13. Learned senior counsel appearing for the respondent, on the other hand, submitted that the MOU, dated 25-11- 2005 does not satisfy the requirement of Section 7 of the Act as it is not signed by the authorized officer of the respondent-company, and signing of both the parties is sine qua-non for constituting a valid and enforceable arbitration agreement. That even otherwise, the applicant has novated/superseded the MOU, dated 25-11-2005 with the 2nd MOU, dated 05-10-2012 which was signed by both the parties and as a consequence, the applicant also withdrew the 1st arbitration notice invoking arbitration clause in the alleged MOU, dated 25-11-2005. That the Arbitrator cannot decide intricate and complicated questions in respect of falsification of accounts on unearthing fraud as there are serious allegations of cheating, forgery, criminal breach of trust and fabrication of documents by the applicant committed for the unlawful benefit of his companies. That trial Court in suit instituted by the respondent-company dismissed the applications filed by the applicant seeking to refer the matter to arbitration and the findings arrived at by the civil Court are based on appreciation of evidence adduced by the parties and, therefore, re-examination of the same issue amounts to res-judicata. In support of his contentions, the decisions in M/S.SUDARAM FINANCE LIMMITED vs. M/S.NEPC INDIA LIMITED (AIR 1988 SC 1737), VIMAL KISHOR SHAH vs. JAYESH DINESH SHAH (2016 (5) ALD 152 (SC), YOUNG ACHIEVERS vs. IMS LEARNING RESOURCES PRIVATE LIMITED (2013) 10 SCC 535), N. RADHAKRISHNAN vs. MAESTRO ENGINEERS (2010) 1 SCC 72), M/S.LARSEN & TOUBRO LIMITED vs. M/s. MOHAN LAL HARBANS LAL BHAYANA (2014 AIR SCW 1884) & ZENITH DRUGS & ALLIED AGENCIES PRIVATE LIMITED vs. M/S.NICHOLAS PIRAMALA INDIA LIMITED (AIR 2019 SC 3785) are relied on.

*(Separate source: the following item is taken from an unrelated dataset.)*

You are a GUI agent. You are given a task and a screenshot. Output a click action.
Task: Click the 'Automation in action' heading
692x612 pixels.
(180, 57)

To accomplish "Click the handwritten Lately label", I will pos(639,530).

14. In view of the rival contentions and pleadings of parties, the issues that arise for consideration in this application are:-
(i) whether the MOU dated 25-11-2005 constitutes an agreement containing an arbitration clause within the meaning of Section 7 of the Act; if so,
(ii) whether there was novation of the MOU dated 25-11- 2005 with 2nd MOU dated 05-10-2012;
(iii) whether the allegation of fraud is so serious and intricate to decide not to refer the matter to arbitration; &
(iv) whether the application is maintainable in the light of the order of the civil Court refusing to refer the matter for arbitration under Section 8 of the Act and the same is hit by the principles of res-judicata.

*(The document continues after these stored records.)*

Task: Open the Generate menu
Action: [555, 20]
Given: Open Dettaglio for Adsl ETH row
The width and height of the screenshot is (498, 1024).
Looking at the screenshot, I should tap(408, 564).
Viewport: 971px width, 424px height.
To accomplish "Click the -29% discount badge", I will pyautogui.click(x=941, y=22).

Issue (i) whether the MOU dated 25-11-2005 constitutes an agreement containing an arbitration clause within the meaning of Section 7 of the Act :
15. Section 2 (1) (b) of the Act defines “arbitration agreement” means an agreement referred to in Section 7. Section 2 (1) (h) defines “party” means a party to an arbitration agreement. Section 7 provides what an arbitration agreement means, its essential conditions to be a valid agreement, reads as follows:-
“7. Arbitration agreement. –
(1) In this Part, “arbitration agreement” means an agreement by the parties to submit to arbitration all or certain disputes which have arisen or which may arise between them in respect of a defined legal relationship, whether contractual or not.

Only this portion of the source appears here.